Il mio scopo è quello di provare a ritrovare quel piacere che mi dava, tanto tempo fa, comprare la musica su dei supporti fisici e, per farlo, ho pensato di tornare all'origine del processo.
E per questo sono alla fermata dell'85 e aspetto.
Se volete sapere da quanto aspetto, posso dirvi che lo faccio dalle prime sette tracce dell'album Sawdust, una non felicissima compilation dei The Killers. Che sono un gruppo che, sulla carta, proprio non mi dovrebbe piacere e che invece mi piacie un sacco. Sarà perché mi fa venire voglia di ballare. E visto che ho voglia di ballare, mi rompo il cazzo di stare fermo ad aspettare un autobus che non passa e decido di muovermi a piedi verso Arco di Travertino. La distanza è poco più di un chilometro e mezzo e me la macino in poco tempo, ascoltando la colonna sonora di Sword & Sworcery, un album elettronico di Jim Guthrie, molto debitore del suono a 8 bit dei grandi videogiochi di un tempo. Il disco mi culla anche nell'attesa del 409. Poi, salito su quel vettore di umanità varia, decido di passare a qualcosa di più aggressivo e mi affido alla voce di Sebastian Bach e dei suoi Skidrow. L'album è Slave to the Grind e io faccio forza su me stesso per non scuotere il testone per tutto il viaggio.
Scendo alla fermata. Il mio vecchio quartiere è tutto diverso nella forma ma completamente fedele a sé stesso nei contenuti. Era un quartiere popolare e malfamato quando io ero un ragazzino, è un quartiere popolare e malfamato oggi. Con la differenza che adesso il popolo e la malafama hanno facce e colori diversi. Same ol' situation, canterebbero i Motley Crue. E a me viene immediatamente voglia di sentire la voce da paperino di Vince Neil.

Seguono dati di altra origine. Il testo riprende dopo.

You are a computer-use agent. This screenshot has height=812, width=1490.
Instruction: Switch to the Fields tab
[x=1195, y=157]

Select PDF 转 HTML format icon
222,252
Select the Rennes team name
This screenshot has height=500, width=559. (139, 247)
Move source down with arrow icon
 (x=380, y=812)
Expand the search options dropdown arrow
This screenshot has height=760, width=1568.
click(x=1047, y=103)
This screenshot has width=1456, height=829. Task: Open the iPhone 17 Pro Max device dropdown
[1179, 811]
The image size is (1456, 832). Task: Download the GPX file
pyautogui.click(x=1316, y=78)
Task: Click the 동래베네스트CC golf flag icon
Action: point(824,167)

Che puntualmente si diffonde nelle mie cuffie dopo solo un paio di click.
Nel frattempo, sono arrivato da Magic Sound.
Il negozio è assolutamente identico a come lo ricordavo.
Gli stessi scaffali, la stessa disposizione, la stessa attitudine generalista.
Come cazzo ha fatto un negozio del genere a sopravvivere fino a oggi?
Lo chiedo al proprietario, che è lo stesso di quando io avevo undici anni, lo stesso che mi ha venduto la cassetta di Phil Collins.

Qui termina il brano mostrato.